> _Set exercise_
Reproduce every one of the following entries line for line, with no alterations.

====== Records for this task ======

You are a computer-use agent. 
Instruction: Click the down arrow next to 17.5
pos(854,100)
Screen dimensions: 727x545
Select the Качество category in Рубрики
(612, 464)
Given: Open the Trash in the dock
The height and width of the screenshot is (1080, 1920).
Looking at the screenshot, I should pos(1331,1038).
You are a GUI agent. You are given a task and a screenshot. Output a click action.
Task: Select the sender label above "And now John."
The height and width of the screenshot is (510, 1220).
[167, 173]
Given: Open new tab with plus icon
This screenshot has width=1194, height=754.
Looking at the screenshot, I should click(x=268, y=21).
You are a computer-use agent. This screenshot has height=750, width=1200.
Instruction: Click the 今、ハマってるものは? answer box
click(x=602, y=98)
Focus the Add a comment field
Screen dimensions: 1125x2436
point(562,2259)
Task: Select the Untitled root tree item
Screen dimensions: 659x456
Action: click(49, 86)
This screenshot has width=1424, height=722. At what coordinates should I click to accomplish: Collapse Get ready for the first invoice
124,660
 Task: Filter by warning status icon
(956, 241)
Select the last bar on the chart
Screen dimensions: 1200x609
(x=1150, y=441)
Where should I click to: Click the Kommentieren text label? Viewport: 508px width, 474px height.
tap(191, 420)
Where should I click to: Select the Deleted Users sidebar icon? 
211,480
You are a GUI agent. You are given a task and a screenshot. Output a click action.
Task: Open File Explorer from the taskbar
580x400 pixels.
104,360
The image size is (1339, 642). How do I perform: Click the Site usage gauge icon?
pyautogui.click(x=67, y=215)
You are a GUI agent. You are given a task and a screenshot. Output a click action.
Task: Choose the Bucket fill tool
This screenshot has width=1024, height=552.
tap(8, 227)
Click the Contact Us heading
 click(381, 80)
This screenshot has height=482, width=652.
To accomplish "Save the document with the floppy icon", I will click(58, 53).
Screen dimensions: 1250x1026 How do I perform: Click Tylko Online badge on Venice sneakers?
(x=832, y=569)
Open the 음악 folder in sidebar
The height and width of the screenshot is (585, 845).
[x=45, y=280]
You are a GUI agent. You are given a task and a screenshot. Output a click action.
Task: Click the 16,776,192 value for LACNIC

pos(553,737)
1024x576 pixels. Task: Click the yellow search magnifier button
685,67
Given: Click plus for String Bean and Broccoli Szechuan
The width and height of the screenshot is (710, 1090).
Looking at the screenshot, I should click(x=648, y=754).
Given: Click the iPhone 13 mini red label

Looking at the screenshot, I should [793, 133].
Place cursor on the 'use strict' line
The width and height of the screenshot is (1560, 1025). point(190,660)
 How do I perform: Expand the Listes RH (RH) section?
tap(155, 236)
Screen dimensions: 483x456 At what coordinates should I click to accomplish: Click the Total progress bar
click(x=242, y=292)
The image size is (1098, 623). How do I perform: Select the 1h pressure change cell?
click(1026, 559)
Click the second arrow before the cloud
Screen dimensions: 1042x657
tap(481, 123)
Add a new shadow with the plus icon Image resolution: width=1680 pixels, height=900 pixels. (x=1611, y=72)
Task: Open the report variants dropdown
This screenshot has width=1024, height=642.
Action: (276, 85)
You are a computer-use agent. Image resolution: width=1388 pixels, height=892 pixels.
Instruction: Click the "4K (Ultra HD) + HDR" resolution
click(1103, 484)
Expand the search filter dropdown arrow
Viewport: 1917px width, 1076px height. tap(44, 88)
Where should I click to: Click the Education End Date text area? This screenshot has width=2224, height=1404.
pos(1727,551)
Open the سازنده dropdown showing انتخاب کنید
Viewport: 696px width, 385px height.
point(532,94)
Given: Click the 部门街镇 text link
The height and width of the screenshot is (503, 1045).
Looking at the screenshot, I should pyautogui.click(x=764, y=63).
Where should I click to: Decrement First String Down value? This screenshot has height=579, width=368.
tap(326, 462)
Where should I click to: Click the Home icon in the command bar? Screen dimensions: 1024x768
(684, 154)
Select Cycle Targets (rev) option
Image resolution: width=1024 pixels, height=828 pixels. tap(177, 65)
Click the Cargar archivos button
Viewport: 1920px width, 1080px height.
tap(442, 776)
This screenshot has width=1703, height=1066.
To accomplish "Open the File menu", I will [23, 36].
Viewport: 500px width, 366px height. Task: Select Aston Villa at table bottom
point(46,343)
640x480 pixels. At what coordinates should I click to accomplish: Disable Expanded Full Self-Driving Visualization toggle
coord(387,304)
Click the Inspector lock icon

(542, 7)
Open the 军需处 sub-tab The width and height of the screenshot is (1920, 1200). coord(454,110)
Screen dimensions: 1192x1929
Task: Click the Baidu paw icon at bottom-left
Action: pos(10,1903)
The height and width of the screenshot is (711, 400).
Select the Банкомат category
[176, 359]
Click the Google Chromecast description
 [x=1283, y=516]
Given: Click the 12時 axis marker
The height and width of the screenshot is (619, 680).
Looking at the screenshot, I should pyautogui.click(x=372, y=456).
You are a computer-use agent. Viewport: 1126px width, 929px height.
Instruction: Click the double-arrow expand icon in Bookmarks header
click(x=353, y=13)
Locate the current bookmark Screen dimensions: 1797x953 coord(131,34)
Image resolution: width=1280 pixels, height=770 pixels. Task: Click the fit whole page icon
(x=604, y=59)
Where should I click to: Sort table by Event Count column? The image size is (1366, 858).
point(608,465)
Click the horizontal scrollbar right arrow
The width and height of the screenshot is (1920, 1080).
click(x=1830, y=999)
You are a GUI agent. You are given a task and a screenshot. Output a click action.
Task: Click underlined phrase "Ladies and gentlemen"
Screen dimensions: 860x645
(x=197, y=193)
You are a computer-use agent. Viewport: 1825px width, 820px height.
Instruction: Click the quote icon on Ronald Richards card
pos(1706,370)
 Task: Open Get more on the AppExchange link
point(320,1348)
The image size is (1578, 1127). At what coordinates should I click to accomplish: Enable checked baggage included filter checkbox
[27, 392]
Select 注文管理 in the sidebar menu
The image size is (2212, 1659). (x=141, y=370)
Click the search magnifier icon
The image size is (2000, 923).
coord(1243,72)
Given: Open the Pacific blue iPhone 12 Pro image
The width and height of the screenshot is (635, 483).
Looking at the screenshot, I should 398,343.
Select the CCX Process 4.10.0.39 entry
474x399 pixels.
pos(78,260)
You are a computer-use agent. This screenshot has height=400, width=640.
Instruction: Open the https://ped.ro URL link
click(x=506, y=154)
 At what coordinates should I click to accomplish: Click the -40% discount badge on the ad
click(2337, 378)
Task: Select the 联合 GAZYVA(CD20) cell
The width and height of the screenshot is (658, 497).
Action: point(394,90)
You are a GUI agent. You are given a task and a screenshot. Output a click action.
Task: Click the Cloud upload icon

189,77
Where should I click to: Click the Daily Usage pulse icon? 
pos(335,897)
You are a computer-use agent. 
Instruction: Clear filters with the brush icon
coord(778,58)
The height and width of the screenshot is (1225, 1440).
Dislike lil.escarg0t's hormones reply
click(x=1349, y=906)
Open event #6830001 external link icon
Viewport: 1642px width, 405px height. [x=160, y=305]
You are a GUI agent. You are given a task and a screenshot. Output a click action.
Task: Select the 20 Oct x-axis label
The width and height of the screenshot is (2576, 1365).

======

> _Response to this exercise_
You are a computer-use agent. 
Instruction: Click the down arrow next to 17.5
pos(854,100)
Screen dimensions: 727x545
Select the Качество category in Рубрики
(612, 464)
Given: Open the Trash in the dock
The height and width of the screenshot is (1080, 1920).
Looking at the screenshot, I should pos(1331,1038).
You are a GUI agent. You are given a task and a screenshot. Output a click action.
Task: Select the sender label above "And now John."
The height and width of the screenshot is (510, 1220).
[167, 173]
Given: Open new tab with plus icon
This screenshot has width=1194, height=754.
Looking at the screenshot, I should click(x=268, y=21).
You are a computer-use agent. This screenshot has height=750, width=1200.
Instruction: Click the 今、ハマってるものは? answer box
click(x=602, y=98)
Focus the Add a comment field
Screen dimensions: 1125x2436
point(562,2259)
Task: Select the Untitled root tree item
Screen dimensions: 659x456
Action: click(49, 86)
This screenshot has width=1424, height=722. At what coordinates should I click to accomplish: Collapse Get ready for the first invoice
124,660
 Task: Filter by warning status icon
(956, 241)
Select the last bar on the chart
Screen dimensions: 1200x609
(x=1150, y=441)
Where should I click to: Click the Kommentieren text label? Viewport: 508px width, 474px height.
tap(191, 420)
Where should I click to: Select the Deleted Users sidebar icon? 
211,480
You are a GUI agent. You are given a task and a screenshot. Output a click action.
Task: Open File Explorer from the taskbar
580x400 pixels.
104,360
The image size is (1339, 642). How do I perform: Click the Site usage gauge icon?
pyautogui.click(x=67, y=215)
You are a GUI agent. You are given a task and a screenshot. Output a click action.
Task: Choose the Bucket fill tool
This screenshot has width=1024, height=552.
tap(8, 227)
Click the Contact Us heading
 click(381, 80)
This screenshot has height=482, width=652.
To accomplish "Save the document with the floppy icon", I will click(58, 53).
Screen dimensions: 1250x1026 How do I perform: Click Tylko Online badge on Venice sneakers?
(x=832, y=569)
Open the 음악 folder in sidebar
The height and width of the screenshot is (585, 845).
[x=45, y=280]
You are a GUI agent. You are given a task and a screenshot. Output a click action.
Task: Click the 16,776,192 value for LACNIC

pos(553,737)
1024x576 pixels. Task: Click the yellow search magnifier button
685,67
Given: Click plus for String Bean and Broccoli Szechuan
The width and height of the screenshot is (710, 1090).
Looking at the screenshot, I should click(x=648, y=754).
Given: Click the iPhone 13 mini red label

Looking at the screenshot, I should [793, 133].
Place cursor on the 'use strict' line
The width and height of the screenshot is (1560, 1025). point(190,660)
 How do I perform: Expand the Listes RH (RH) section?
tap(155, 236)
Screen dimensions: 483x456 At what coordinates should I click to accomplish: Click the Total progress bar
click(x=242, y=292)
The image size is (1098, 623). How do I perform: Select the 1h pressure change cell?
click(1026, 559)
Click the second arrow before the cloud
Screen dimensions: 1042x657
tap(481, 123)
Add a new shadow with the plus icon Image resolution: width=1680 pixels, height=900 pixels. (x=1611, y=72)
Task: Open the report variants dropdown
This screenshot has width=1024, height=642.
Action: (276, 85)
You are a computer-use agent. Image resolution: width=1388 pixels, height=892 pixels.
Instruction: Click the "4K (Ultra HD) + HDR" resolution
click(1103, 484)
Expand the search filter dropdown arrow
Viewport: 1917px width, 1076px height. tap(44, 88)
Where should I click to: Click the Education End Date text area? This screenshot has width=2224, height=1404.
pos(1727,551)
Open the سازنده dropdown showing انتخاب کنید
Viewport: 696px width, 385px height.
point(532,94)
Given: Click the 部门街镇 text link
The height and width of the screenshot is (503, 1045).
Looking at the screenshot, I should pyautogui.click(x=764, y=63).
Where should I click to: Decrement First String Down value? This screenshot has height=579, width=368.
tap(326, 462)
Where should I click to: Click the Home icon in the command bar? Screen dimensions: 1024x768
(684, 154)
Select Cycle Targets (rev) option
Image resolution: width=1024 pixels, height=828 pixels. tap(177, 65)
Click the Cargar archivos button
Viewport: 1920px width, 1080px height.
tap(442, 776)
This screenshot has width=1703, height=1066.
To accomplish "Open the File menu", I will [23, 36].
Viewport: 500px width, 366px height. Task: Select Aston Villa at table bottom
point(46,343)
640x480 pixels. At what coordinates should I click to accomplish: Disable Expanded Full Self-Driving Visualization toggle
coord(387,304)
Click the Inspector lock icon

(542, 7)
Open the 军需处 sub-tab The width and height of the screenshot is (1920, 1200). coord(454,110)
Screen dimensions: 1192x1929
Task: Click the Baidu paw icon at bottom-left
Action: pos(10,1903)
The height and width of the screenshot is (711, 400).
Select the Банкомат category
[176, 359]
Click the Google Chromecast description
 [x=1283, y=516]
Given: Click the 12時 axis marker
The height and width of the screenshot is (619, 680).
Looking at the screenshot, I should pyautogui.click(x=372, y=456).
You are a computer-use agent. Viewport: 1126px width, 929px height.
Instruction: Click the double-arrow expand icon in Bookmarks header
click(x=353, y=13)
Locate the current bookmark Screen dimensions: 1797x953 coord(131,34)
Image resolution: width=1280 pixels, height=770 pixels. Task: Click the fit whole page icon
(x=604, y=59)
Where should I click to: Sort table by Event Count column? The image size is (1366, 858).
point(608,465)
Click the horizontal scrollbar right arrow
The width and height of the screenshot is (1920, 1080).
click(x=1830, y=999)
You are a GUI agent. You are given a task and a screenshot. Output a click action.
Task: Click underlined phrase "Ladies and gentlemen"
Screen dimensions: 860x645
(x=197, y=193)
You are a computer-use agent. Viewport: 1825px width, 820px height.
Instruction: Click the quote icon on Ronald Richards card
pos(1706,370)
 Task: Open Get more on the AppExchange link
point(320,1348)
The image size is (1578, 1127). At what coordinates should I click to accomplish: Enable checked baggage included filter checkbox
[27, 392]
Select 注文管理 in the sidebar menu
The image size is (2212, 1659). (x=141, y=370)
Click the search magnifier icon
The image size is (2000, 923).
coord(1243,72)
Given: Open the Pacific blue iPhone 12 Pro image
The width and height of the screenshot is (635, 483).
Looking at the screenshot, I should 398,343.
Select the CCX Process 4.10.0.39 entry
474x399 pixels.
pos(78,260)
You are a computer-use agent. This screenshot has height=400, width=640.
Instruction: Open the https://ped.ro URL link
click(x=506, y=154)
 At what coordinates should I click to accomplish: Click the -40% discount badge on the ad
click(2337, 378)
Task: Select the 联合 GAZYVA(CD20) cell
The width and height of the screenshot is (658, 497).
Action: point(394,90)
You are a GUI agent. You are given a task and a screenshot. Output a click action.
Task: Click the Cloud upload icon

189,77
Where should I click to: Click the Daily Usage pulse icon? 
pos(335,897)
You are a computer-use agent. 
Instruction: Clear filters with the brush icon
coord(778,58)
The height and width of the screenshot is (1225, 1440).
Dislike lil.escarg0t's hormones reply
click(x=1349, y=906)
Open event #6830001 external link icon
Viewport: 1642px width, 405px height. [x=160, y=305]
You are a GUI agent. You are given a task and a screenshot. Output a click action.
Task: Select the 20 Oct x-axis label
The width and height of the screenshot is (2576, 1365).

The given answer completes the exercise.